§ About this task: Reproduce each line of the listing exactly.

§ Supplied data:
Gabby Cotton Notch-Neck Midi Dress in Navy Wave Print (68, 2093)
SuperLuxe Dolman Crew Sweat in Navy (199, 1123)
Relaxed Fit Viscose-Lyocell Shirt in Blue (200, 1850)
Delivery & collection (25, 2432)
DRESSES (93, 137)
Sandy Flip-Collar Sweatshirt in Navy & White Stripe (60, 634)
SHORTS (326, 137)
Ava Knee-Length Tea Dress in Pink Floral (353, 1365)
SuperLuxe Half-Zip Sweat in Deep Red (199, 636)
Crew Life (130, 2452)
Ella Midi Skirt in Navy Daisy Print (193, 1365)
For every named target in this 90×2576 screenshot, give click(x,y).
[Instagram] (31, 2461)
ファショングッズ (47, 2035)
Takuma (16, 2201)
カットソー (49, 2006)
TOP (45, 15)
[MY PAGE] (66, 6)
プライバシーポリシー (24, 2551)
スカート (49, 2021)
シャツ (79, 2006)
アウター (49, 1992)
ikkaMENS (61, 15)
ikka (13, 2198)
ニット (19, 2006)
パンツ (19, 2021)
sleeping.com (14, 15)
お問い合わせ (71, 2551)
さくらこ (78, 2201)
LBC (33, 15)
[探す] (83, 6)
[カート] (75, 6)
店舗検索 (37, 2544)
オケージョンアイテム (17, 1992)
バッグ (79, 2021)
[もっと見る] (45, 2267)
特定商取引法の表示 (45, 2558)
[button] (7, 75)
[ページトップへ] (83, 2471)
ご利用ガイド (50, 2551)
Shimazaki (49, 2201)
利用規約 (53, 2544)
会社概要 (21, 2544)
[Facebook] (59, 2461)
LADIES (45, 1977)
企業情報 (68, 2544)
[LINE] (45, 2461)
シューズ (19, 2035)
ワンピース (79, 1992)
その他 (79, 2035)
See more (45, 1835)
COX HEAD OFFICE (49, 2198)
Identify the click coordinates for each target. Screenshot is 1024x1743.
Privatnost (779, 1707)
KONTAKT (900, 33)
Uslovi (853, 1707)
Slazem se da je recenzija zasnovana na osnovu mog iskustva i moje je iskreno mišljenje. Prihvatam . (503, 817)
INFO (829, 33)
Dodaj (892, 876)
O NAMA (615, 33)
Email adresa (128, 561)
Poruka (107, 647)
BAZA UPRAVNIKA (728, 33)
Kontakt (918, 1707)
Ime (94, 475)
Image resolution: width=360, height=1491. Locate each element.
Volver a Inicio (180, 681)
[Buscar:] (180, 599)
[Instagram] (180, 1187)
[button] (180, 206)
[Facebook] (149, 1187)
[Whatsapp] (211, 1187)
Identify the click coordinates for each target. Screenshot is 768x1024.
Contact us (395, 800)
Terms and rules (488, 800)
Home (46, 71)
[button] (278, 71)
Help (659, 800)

§ Reply to the exercise:
Gabby Cotton Notch-Neck Midi Dress in Navy Wave Print (68, 2093)
SuperLuxe Dolman Crew Sweat in Navy (199, 1123)
Relaxed Fit Viscose-Lyocell Shirt in Blue (200, 1850)
Delivery & collection (25, 2432)
DRESSES (93, 137)
Sandy Flip-Collar Sweatshirt in Navy & White Stripe (60, 634)
SHORTS (326, 137)
Ava Knee-Length Tea Dress in Pink Floral (353, 1365)
SuperLuxe Half-Zip Sweat in Deep Red (199, 636)
Crew Life (130, 2452)
Ella Midi Skirt in Navy Daisy Print (193, 1365)
For every named target in this 90×2576 screenshot, give click(x,y).
[Instagram] (31, 2461)
ファショングッズ (47, 2035)
Takuma (16, 2201)
カットソー (49, 2006)
TOP (45, 15)
[MY PAGE] (66, 6)
プライバシーポリシー (24, 2551)
スカート (49, 2021)
シャツ (79, 2006)
アウター (49, 1992)
ikkaMENS (61, 15)
ikka (13, 2198)
ニット (19, 2006)
パンツ (19, 2021)
sleeping.com (14, 15)
お問い合わせ (71, 2551)
さくらこ (78, 2201)
LBC (33, 15)
[探す] (83, 6)
[カート] (75, 6)
店舗検索 (37, 2544)
オケージョンアイテム (17, 1992)
バッグ (79, 2021)
[もっと見る] (45, 2267)
特定商取引法の表示 (45, 2558)
[button] (7, 75)
[ページトップへ] (83, 2471)
ご利用ガイド (50, 2551)
Shimazaki (49, 2201)
利用規約 (53, 2544)
会社概要 (21, 2544)
[Facebook] (59, 2461)
LADIES (45, 1977)
企業情報 (68, 2544)
[LINE] (45, 2461)
シューズ (19, 2035)
ワンピース (79, 1992)
その他 (79, 2035)
See more (45, 1835)
COX HEAD OFFICE (49, 2198)
Identify the click coordinates for each target. Screenshot is 1024x1743.
Privatnost (779, 1707)
KONTAKT (900, 33)
Uslovi (853, 1707)
Slazem se da je recenzija zasnovana na osnovu mog iskustva i moje je iskreno mišljenje. Prihvatam . (503, 817)
INFO (829, 33)
Dodaj (892, 876)
O NAMA (615, 33)
Email adresa (128, 561)
Poruka (107, 647)
BAZA UPRAVNIKA (728, 33)
Kontakt (918, 1707)
Ime (94, 475)
Image resolution: width=360, height=1491. Locate each element.
Volver a Inicio (180, 681)
[Buscar:] (180, 599)
[Instagram] (180, 1187)
[button] (180, 206)
[Facebook] (149, 1187)
[Whatsapp] (211, 1187)
Identify the click coordinates for each target. Screenshot is 768x1024.
Contact us (395, 800)
Terms and rules (488, 800)
Home (46, 71)
[button] (278, 71)
Help (659, 800)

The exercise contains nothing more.